§ **What you will do**
From first line to last, write out the data precisely as shown.

§ **Stored items**
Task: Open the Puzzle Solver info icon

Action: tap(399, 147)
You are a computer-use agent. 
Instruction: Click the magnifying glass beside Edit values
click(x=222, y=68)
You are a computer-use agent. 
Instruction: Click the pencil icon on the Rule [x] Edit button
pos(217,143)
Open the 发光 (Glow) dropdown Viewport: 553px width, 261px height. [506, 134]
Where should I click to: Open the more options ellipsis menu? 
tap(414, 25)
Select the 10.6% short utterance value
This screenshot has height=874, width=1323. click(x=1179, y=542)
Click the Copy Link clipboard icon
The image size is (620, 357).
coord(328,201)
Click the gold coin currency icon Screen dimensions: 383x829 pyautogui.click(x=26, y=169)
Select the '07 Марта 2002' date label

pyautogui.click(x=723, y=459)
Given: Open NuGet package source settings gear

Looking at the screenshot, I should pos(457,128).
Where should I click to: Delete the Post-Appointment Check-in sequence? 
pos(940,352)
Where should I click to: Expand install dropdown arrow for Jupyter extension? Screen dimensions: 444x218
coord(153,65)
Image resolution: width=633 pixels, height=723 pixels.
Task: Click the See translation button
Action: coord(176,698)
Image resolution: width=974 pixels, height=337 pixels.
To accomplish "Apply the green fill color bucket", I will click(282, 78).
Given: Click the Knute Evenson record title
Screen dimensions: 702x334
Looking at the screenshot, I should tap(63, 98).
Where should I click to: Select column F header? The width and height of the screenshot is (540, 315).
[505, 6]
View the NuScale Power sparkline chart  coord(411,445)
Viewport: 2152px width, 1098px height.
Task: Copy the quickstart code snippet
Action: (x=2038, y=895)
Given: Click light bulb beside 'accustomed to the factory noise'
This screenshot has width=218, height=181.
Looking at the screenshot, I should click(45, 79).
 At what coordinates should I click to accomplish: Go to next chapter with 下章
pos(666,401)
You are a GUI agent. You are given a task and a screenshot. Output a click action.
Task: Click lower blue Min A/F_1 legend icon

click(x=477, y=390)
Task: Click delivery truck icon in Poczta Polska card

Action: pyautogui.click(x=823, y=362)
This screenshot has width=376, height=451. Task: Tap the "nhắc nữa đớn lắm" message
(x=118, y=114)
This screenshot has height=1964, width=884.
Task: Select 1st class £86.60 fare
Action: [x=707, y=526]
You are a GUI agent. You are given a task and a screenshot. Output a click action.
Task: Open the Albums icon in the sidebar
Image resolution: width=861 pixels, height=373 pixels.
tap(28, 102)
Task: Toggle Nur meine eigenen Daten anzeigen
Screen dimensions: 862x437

§ **Task result**
Task: Open the Puzzle Solver info icon

Action: tap(399, 147)
You are a computer-use agent. 
Instruction: Click the magnifying glass beside Edit values
click(x=222, y=68)
You are a computer-use agent. 
Instruction: Click the pencil icon on the Rule [x] Edit button
pos(217,143)
Open the 发光 (Glow) dropdown Viewport: 553px width, 261px height. [506, 134]
Where should I click to: Open the more options ellipsis menu? 
tap(414, 25)
Select the 10.6% short utterance value
This screenshot has height=874, width=1323. click(x=1179, y=542)
Click the Copy Link clipboard icon
The image size is (620, 357).
coord(328,201)
Click the gold coin currency icon Screen dimensions: 383x829 pyautogui.click(x=26, y=169)
Select the '07 Марта 2002' date label

pyautogui.click(x=723, y=459)
Given: Open NuGet package source settings gear

Looking at the screenshot, I should pos(457,128).
Where should I click to: Delete the Post-Appointment Check-in sequence? 
pos(940,352)
Where should I click to: Expand install dropdown arrow for Jupyter extension? Screen dimensions: 444x218
coord(153,65)
Image resolution: width=633 pixels, height=723 pixels.
Task: Click the See translation button
Action: coord(176,698)
Image resolution: width=974 pixels, height=337 pixels.
To accomplish "Apply the green fill color bucket", I will click(282, 78).
Given: Click the Knute Evenson record title
Screen dimensions: 702x334
Looking at the screenshot, I should tap(63, 98).
Where should I click to: Select column F header? The width and height of the screenshot is (540, 315).
[505, 6]
View the NuScale Power sparkline chart  coord(411,445)
Viewport: 2152px width, 1098px height.
Task: Copy the quickstart code snippet
Action: (x=2038, y=895)
Given: Click light bulb beside 'accustomed to the factory noise'
This screenshot has width=218, height=181.
Looking at the screenshot, I should click(45, 79).
 At what coordinates should I click to accomplish: Go to next chapter with 下章
pos(666,401)
You are a GUI agent. You are given a task and a screenshot. Output a click action.
Task: Click lower blue Min A/F_1 legend icon

click(x=477, y=390)
Task: Click delivery truck icon in Poczta Polska card

Action: pyautogui.click(x=823, y=362)
This screenshot has width=376, height=451. Task: Tap the "nhắc nữa đớn lắm" message
(x=118, y=114)
This screenshot has height=1964, width=884.
Task: Select 1st class £86.60 fare
Action: [x=707, y=526]
You are a GUI agent. You are given a task and a screenshot. Output a click action.
Task: Open the Albums icon in the sidebar
Image resolution: width=861 pixels, height=373 pixels.
tap(28, 102)
Task: Toggle Nur meine eigenen Daten anzeigen
Screen dimensions: 862x437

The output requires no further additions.